The value of a state \(s\) corresponds to the expected return \(G_t\) when starting from state \(s\):

\[V^\pi(s) = \mathbb{E} [G_t | S_t = s]\]

The most naive way to calculate \(V^\pi(s)\) would be to let the agent start from this state several times (depending on how complex the environment is usually several thousand times), observe how each of the episodes play out, and then compute the average return that the agent had received in all these runs starting from state \(s\).

Similarly, we can calculate the expected return when executing action \(a\) in state \(s\):

\[Q^\pi(s, a) = \mathbb{E} [G_t | S_t = s, A_t = a]\]

I.e., here again we could let the agent start from the state \(s\) many times, but this time the first action it takes in this state is always \(a\).

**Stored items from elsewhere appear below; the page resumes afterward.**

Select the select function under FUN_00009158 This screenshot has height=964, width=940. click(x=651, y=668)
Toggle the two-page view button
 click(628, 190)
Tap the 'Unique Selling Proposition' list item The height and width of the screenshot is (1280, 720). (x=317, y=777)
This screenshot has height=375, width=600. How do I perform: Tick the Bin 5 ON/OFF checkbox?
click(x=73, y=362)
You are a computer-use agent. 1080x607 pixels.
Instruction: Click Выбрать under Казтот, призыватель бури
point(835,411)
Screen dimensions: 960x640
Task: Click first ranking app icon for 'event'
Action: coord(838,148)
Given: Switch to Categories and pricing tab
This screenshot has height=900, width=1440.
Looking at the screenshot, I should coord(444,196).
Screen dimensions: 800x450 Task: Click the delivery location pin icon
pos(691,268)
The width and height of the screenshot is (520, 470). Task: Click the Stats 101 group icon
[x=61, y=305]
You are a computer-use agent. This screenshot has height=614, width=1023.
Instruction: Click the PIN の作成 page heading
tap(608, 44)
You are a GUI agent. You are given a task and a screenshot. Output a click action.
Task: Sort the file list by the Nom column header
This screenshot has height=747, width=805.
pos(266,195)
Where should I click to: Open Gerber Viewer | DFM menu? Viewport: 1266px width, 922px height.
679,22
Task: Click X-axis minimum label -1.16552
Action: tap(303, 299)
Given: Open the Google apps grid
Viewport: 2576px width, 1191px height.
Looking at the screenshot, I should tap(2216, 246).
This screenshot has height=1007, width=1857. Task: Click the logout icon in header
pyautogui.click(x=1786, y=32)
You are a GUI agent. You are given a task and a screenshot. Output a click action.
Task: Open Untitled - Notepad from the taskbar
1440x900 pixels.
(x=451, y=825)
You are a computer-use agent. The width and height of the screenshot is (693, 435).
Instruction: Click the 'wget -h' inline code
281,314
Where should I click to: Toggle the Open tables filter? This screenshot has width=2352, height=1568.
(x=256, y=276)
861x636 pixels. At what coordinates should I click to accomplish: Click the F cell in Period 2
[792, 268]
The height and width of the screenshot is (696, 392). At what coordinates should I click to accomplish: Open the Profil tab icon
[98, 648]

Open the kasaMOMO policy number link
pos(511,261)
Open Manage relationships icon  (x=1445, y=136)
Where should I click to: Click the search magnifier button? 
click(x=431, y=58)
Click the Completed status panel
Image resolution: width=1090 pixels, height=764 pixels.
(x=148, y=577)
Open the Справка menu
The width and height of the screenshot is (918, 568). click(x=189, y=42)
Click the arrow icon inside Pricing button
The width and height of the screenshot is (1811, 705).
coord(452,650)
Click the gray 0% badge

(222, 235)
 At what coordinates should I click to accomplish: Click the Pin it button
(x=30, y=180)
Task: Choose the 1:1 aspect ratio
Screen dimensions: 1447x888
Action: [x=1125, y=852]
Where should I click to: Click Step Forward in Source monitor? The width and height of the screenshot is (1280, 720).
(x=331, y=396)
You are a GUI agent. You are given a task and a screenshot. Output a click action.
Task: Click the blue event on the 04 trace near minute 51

Exploration/Exploitation trade-off

Of course, it would be very inefficient to always just randomly try out actions in any given state and thereby risk a lot of predictable “game over”. Instead, we want to balance exploration and exploitation to keep updating our knowledge about the environment, but at the same time also maximize the rewards collected along the way. This is again inspired by human behavior:

  • Exploration: Learn something about the environment (e.g., try a new restaurant).

  • Exploitation: Use the collected knowledge to maximize your reward (e.g., eat somewhere you know you like the food).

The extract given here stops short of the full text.